**Recorded information:**
★ ★ ★ ★

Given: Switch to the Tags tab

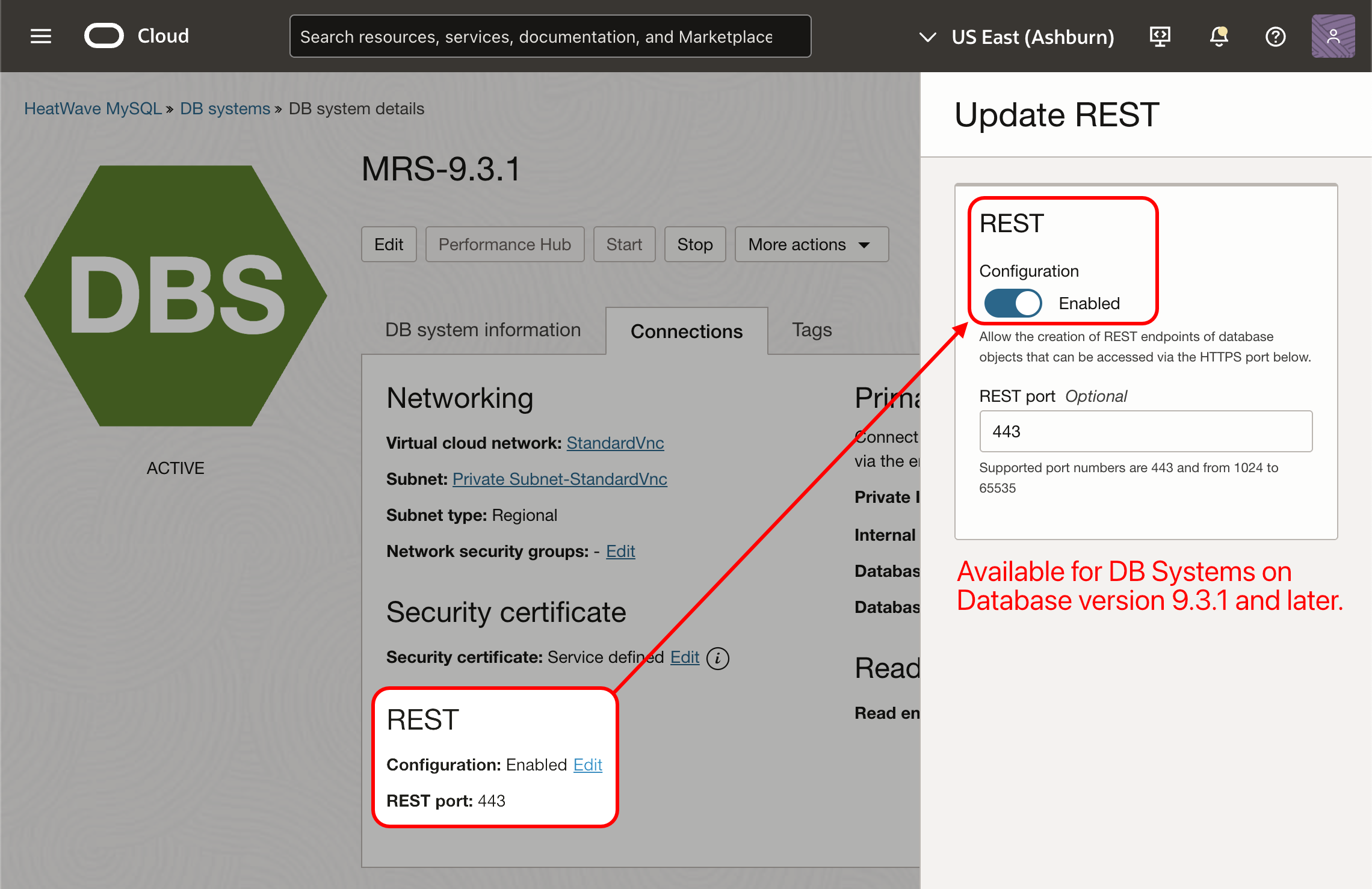Looking at the screenshot, I should [811, 330].
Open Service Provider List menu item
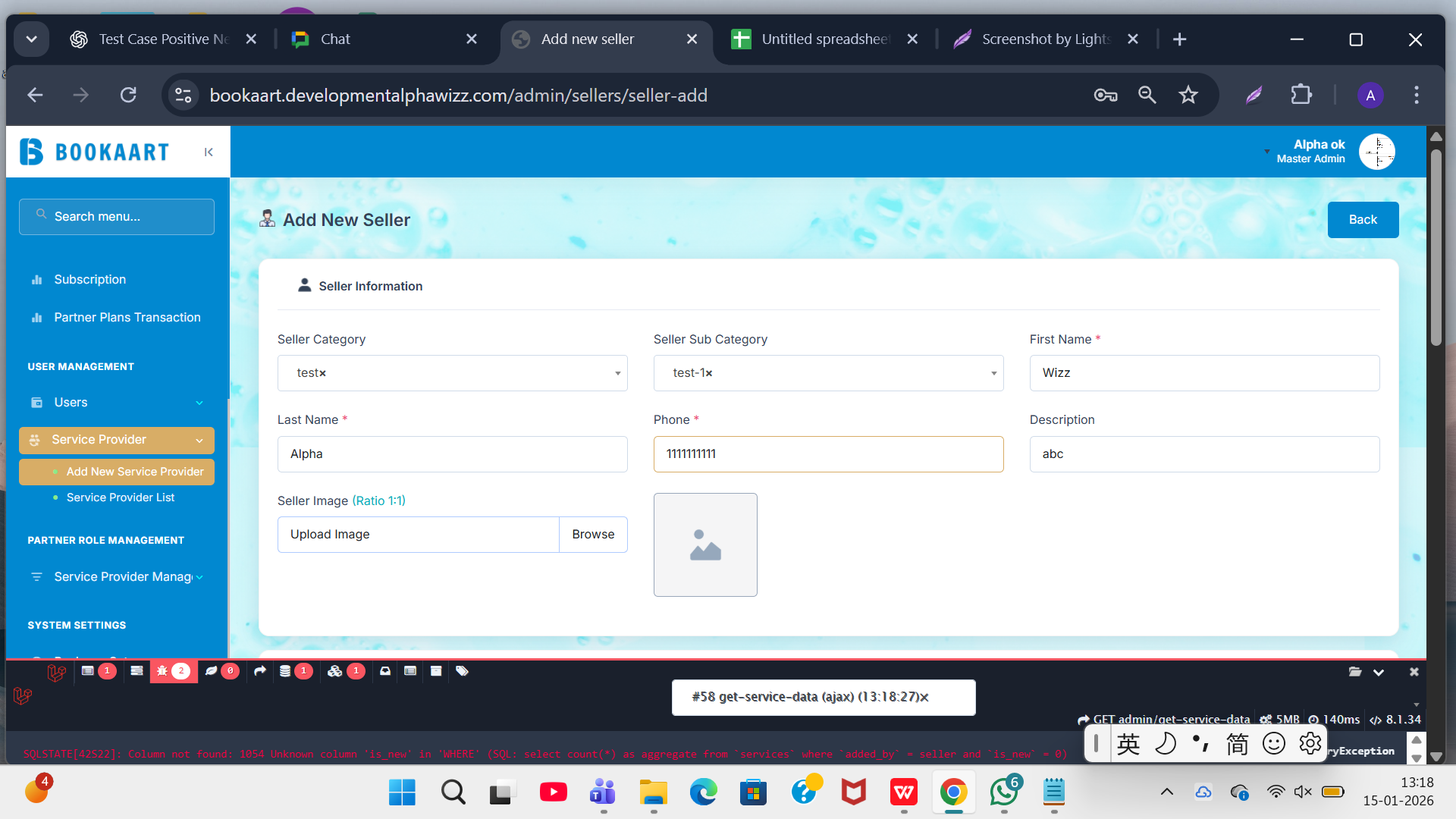The width and height of the screenshot is (1456, 819). (121, 497)
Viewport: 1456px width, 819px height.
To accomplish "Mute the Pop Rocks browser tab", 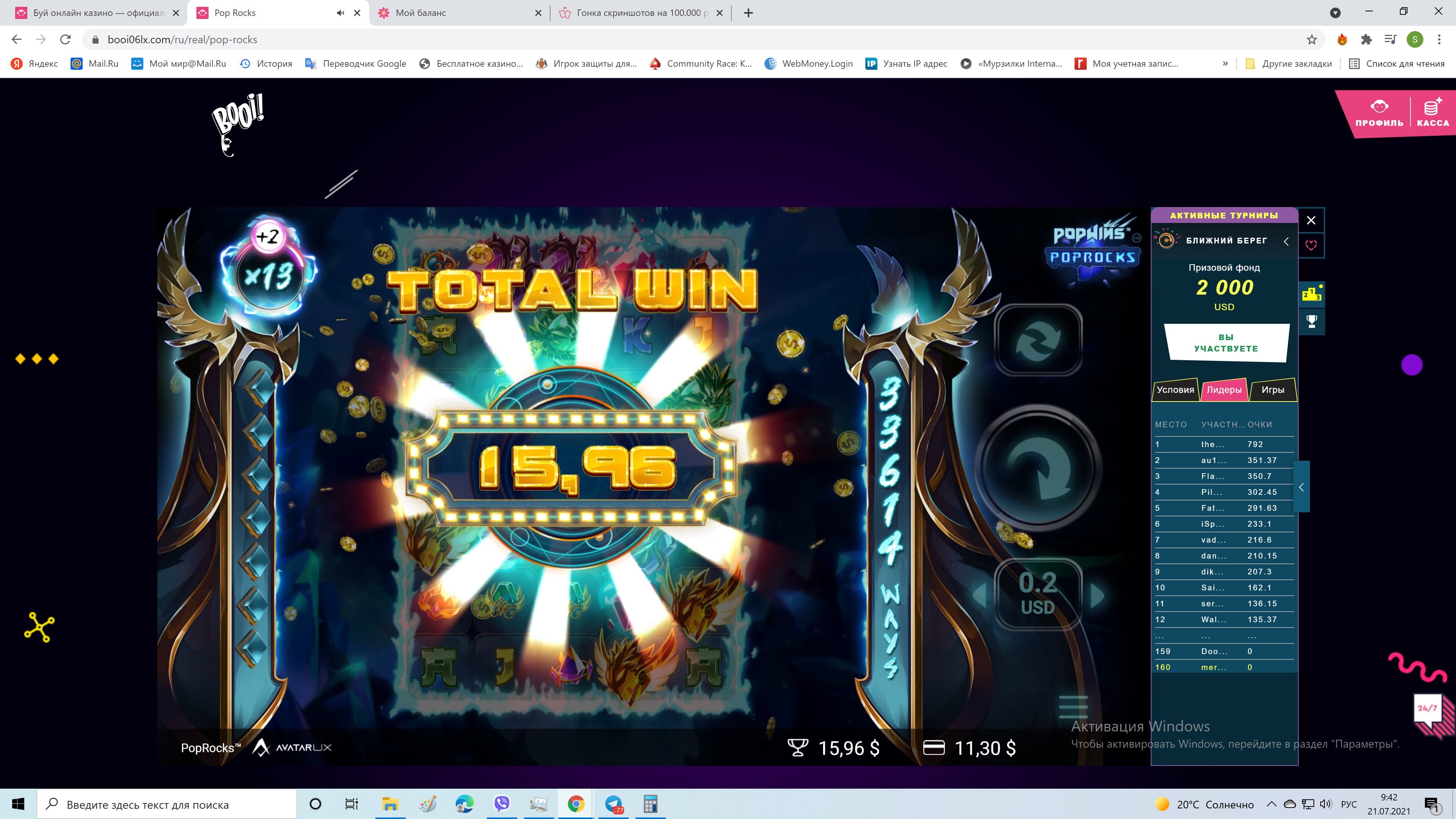I will [x=340, y=13].
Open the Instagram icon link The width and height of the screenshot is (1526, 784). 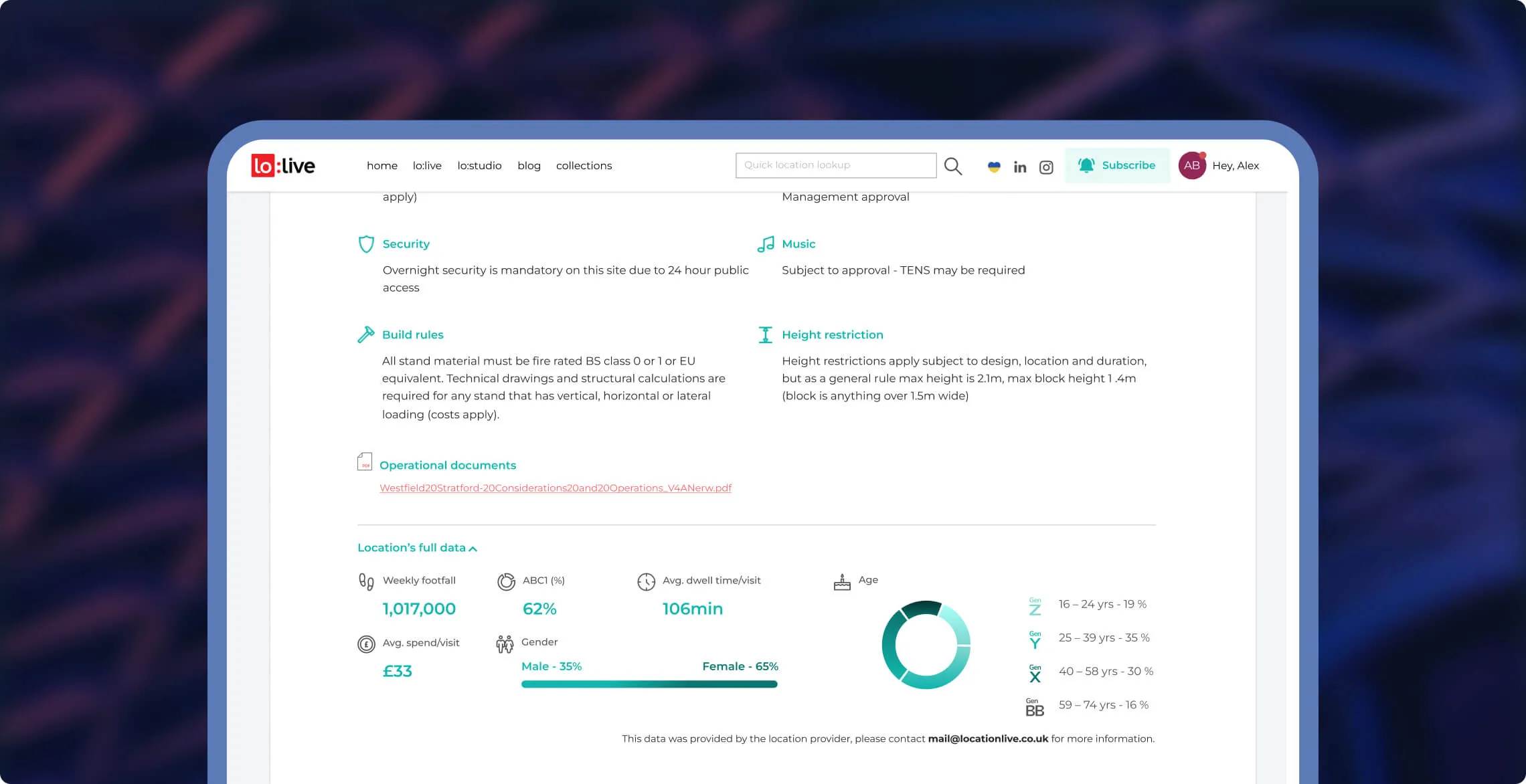pyautogui.click(x=1046, y=167)
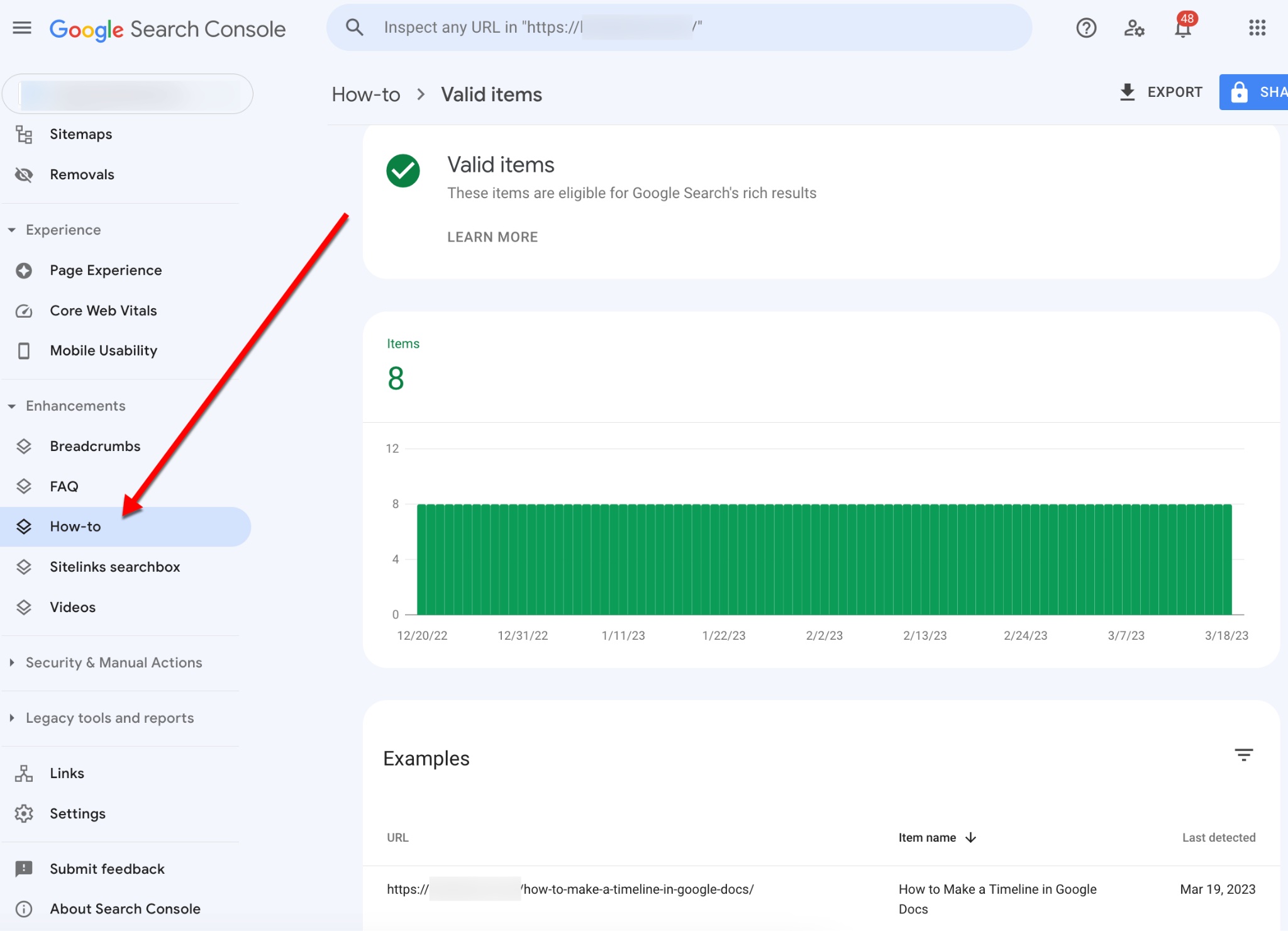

★ ★ ★ ★

**Your goal:**
In the answer, repeat exactly the lines from the top of the entries above through the line with "Viewport: 1456px width, 819px height.", and leave pictures out of it.

**Task result:**
Given: Switch to the Tags tab

Looking at the screenshot, I should [811, 330].
Open Service Provider List menu item
The width and height of the screenshot is (1456, 819). (121, 497)
Viewport: 1456px width, 819px height.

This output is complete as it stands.